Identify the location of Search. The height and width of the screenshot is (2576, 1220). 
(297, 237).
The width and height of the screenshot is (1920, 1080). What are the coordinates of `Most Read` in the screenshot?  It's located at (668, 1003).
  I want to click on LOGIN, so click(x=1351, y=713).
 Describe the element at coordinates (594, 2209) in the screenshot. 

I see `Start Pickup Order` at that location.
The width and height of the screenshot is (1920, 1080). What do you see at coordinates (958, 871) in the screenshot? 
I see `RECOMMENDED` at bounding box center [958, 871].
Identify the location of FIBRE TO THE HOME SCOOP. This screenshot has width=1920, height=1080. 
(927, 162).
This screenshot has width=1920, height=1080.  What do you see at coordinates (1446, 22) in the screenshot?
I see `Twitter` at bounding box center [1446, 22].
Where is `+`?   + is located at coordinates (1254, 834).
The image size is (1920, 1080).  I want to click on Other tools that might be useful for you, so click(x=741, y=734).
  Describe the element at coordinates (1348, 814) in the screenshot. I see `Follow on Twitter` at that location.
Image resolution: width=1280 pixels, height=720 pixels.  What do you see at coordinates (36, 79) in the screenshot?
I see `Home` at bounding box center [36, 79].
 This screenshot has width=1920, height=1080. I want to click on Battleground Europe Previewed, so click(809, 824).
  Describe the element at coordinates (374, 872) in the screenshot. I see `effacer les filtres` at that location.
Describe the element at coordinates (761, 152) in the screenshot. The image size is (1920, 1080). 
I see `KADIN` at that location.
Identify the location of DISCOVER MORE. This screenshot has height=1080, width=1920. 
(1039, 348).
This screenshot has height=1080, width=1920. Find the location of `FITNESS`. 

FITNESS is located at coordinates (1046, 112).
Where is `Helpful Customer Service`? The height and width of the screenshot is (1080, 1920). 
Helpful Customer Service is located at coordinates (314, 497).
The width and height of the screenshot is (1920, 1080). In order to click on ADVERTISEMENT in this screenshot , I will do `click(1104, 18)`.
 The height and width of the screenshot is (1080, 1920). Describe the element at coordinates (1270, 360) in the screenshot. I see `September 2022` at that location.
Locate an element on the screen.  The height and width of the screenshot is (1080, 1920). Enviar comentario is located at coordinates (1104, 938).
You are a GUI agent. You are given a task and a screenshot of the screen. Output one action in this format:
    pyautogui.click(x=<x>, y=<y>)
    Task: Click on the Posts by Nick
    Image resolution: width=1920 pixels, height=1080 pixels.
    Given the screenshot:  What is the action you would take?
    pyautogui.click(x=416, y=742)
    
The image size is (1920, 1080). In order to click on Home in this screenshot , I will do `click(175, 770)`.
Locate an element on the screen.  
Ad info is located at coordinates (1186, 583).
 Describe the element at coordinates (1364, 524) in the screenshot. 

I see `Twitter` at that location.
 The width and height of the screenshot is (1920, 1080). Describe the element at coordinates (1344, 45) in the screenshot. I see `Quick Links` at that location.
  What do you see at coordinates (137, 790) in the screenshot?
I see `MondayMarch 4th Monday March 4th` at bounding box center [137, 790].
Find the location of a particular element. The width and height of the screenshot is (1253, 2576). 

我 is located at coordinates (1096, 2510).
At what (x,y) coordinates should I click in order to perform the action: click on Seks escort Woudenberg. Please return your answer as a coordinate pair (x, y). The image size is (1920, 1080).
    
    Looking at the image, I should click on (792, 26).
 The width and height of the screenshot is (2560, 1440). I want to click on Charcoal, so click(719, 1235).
◇ ◇ ◇ ◇
Problem description: Pull out every line in the rows above that contains the word "Helpful", copying each one in full.

Correct output:
Where is `Helpful Customer Service`? The height and width of the screenshot is (1080, 1920). 
Helpful Customer Service is located at coordinates (314, 497).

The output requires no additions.